(What needs to be done)
Format the data below as a numbered list, leaving out the blank lines.

(Input material)
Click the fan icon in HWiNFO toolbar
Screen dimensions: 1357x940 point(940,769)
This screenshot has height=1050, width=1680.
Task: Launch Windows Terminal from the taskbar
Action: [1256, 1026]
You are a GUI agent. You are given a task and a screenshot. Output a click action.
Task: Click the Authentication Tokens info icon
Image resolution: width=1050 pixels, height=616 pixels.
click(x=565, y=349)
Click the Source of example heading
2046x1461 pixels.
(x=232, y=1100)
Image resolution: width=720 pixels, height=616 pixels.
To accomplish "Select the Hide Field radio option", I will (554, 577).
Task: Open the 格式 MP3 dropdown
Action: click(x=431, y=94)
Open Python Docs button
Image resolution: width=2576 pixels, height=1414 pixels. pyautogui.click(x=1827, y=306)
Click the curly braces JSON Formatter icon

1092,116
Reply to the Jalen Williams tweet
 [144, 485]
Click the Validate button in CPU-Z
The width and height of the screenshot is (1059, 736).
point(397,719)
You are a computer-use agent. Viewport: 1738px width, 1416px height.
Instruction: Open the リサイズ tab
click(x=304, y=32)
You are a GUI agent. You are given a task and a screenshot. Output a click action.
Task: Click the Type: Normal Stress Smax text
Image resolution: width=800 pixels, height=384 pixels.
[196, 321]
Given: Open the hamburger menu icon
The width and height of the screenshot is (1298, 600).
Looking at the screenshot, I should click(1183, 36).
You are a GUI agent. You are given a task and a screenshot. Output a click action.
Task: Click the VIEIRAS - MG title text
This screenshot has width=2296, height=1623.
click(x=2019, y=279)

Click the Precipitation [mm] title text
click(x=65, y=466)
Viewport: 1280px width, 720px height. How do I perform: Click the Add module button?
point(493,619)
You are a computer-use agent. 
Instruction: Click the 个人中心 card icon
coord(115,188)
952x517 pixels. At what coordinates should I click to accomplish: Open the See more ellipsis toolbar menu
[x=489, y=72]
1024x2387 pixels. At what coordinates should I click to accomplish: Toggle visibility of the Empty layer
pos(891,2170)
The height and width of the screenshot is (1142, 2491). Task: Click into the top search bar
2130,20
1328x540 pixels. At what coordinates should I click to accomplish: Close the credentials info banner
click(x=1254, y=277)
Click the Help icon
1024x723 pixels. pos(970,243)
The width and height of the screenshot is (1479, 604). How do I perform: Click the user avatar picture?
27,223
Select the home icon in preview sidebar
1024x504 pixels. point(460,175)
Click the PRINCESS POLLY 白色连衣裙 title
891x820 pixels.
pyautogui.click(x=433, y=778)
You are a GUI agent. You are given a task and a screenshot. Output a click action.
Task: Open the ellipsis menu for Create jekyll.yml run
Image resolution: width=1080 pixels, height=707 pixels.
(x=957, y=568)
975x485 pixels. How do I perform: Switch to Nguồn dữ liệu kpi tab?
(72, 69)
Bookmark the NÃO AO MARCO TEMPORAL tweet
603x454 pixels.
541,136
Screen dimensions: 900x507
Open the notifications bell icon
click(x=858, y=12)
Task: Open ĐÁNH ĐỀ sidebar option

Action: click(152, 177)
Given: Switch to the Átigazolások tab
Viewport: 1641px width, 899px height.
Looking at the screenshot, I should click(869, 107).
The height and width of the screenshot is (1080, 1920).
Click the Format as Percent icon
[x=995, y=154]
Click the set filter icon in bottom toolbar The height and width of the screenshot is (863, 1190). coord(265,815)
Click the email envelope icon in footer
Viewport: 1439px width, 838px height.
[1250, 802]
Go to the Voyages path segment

(Exercise answer)
1. Click the fan icon in HWiNFO toolbar
2. Screen dimensions: 1357x940 point(940,769)
3. This screenshot has height=1050, width=1680.
4. Task: Launch Windows Terminal from the taskbar
5. Action: [1256, 1026]
6. You are a GUI agent. You are given a task and a screenshot. Output a click action.
7. Task: Click the Authentication Tokens info icon
8. Image resolution: width=1050 pixels, height=616 pixels.
9. click(x=565, y=349)
10. Click the Source of example heading
11. 2046x1461 pixels.
12. (x=232, y=1100)
13. Image resolution: width=720 pixels, height=616 pixels.
14. To accomplish "Select the Hide Field radio option", I will (554, 577).
15. Task: Open the 格式 MP3 dropdown
16. Action: click(x=431, y=94)
17. Open Python Docs button
18. Image resolution: width=2576 pixels, height=1414 pixels. pyautogui.click(x=1827, y=306)
19. Click the curly braces JSON Formatter icon
20. 1092,116
21. Reply to the Jalen Williams tweet
22.  [144, 485]
23. Click the Validate button in CPU-Z
24. The width and height of the screenshot is (1059, 736).
25. point(397,719)
26. You are a computer-use agent. Viewport: 1738px width, 1416px height.
27. Instruction: Open the リサイズ tab
28. click(x=304, y=32)
29. You are a GUI agent. You are given a task and a screenshot. Output a click action.
30. Task: Click the Type: Normal Stress Smax text
31. Image resolution: width=800 pixels, height=384 pixels.
32. [196, 321]
33. Given: Open the hamburger menu icon
34. The width and height of the screenshot is (1298, 600).
35. Looking at the screenshot, I should click(1183, 36).
36. You are a GUI agent. You are given a task and a screenshot. Output a click action.
37. Task: Click the VIEIRAS - MG title text
38. This screenshot has width=2296, height=1623.
39. click(x=2019, y=279)
40. Click the Precipitation [mm] title text
41. click(x=65, y=466)
42. Viewport: 1280px width, 720px height. How do I perform: Click the Add module button?
43. point(493,619)
44. You are a computer-use agent. 
45. Instruction: Click the 个人中心 card icon
46. coord(115,188)
47. 952x517 pixels. At what coordinates should I click to accomplish: Open the See more ellipsis toolbar menu
48. [x=489, y=72]
49. 1024x2387 pixels. At what coordinates should I click to accomplish: Toggle visibility of the Empty layer
50. pos(891,2170)
51. The height and width of the screenshot is (1142, 2491). Task: Click into the top search bar
52. 2130,20
53. 1328x540 pixels. At what coordinates should I click to accomplish: Close the credentials info banner
54. click(x=1254, y=277)
55. Click the Help icon
56. 1024x723 pixels. pos(970,243)
57. The width and height of the screenshot is (1479, 604). How do I perform: Click the user avatar picture?
58. 27,223
59. Select the home icon in preview sidebar
60. 1024x504 pixels. point(460,175)
61. Click the PRINCESS POLLY 白色连衣裙 title
62. 891x820 pixels.
63. pyautogui.click(x=433, y=778)
64. You are a GUI agent. You are given a task and a screenshot. Output a click action.
65. Task: Open the ellipsis menu for Create jekyll.yml run
66. Image resolution: width=1080 pixels, height=707 pixels.
67. (x=957, y=568)
68. 975x485 pixels. How do I perform: Switch to Nguồn dữ liệu kpi tab?
69. (72, 69)
70. Bookmark the NÃO AO MARCO TEMPORAL tweet
71. 603x454 pixels.
72. 541,136
73. Screen dimensions: 900x507
74. Open the notifications bell icon
75. click(x=858, y=12)
76. Task: Open ĐÁNH ĐỀ sidebar option
77. Action: click(152, 177)
78. Given: Switch to the Átigazolások tab
79. Viewport: 1641px width, 899px height.
80. Looking at the screenshot, I should click(869, 107).
81. The height and width of the screenshot is (1080, 1920).
82. Click the Format as Percent icon
83. [x=995, y=154]
84. Click the set filter icon in bottom toolbar The height and width of the screenshot is (863, 1190). coord(265,815)
85. Click the email envelope icon in footer
86. Viewport: 1439px width, 838px height.
87. [1250, 802]
88. Go to the Voyages path segment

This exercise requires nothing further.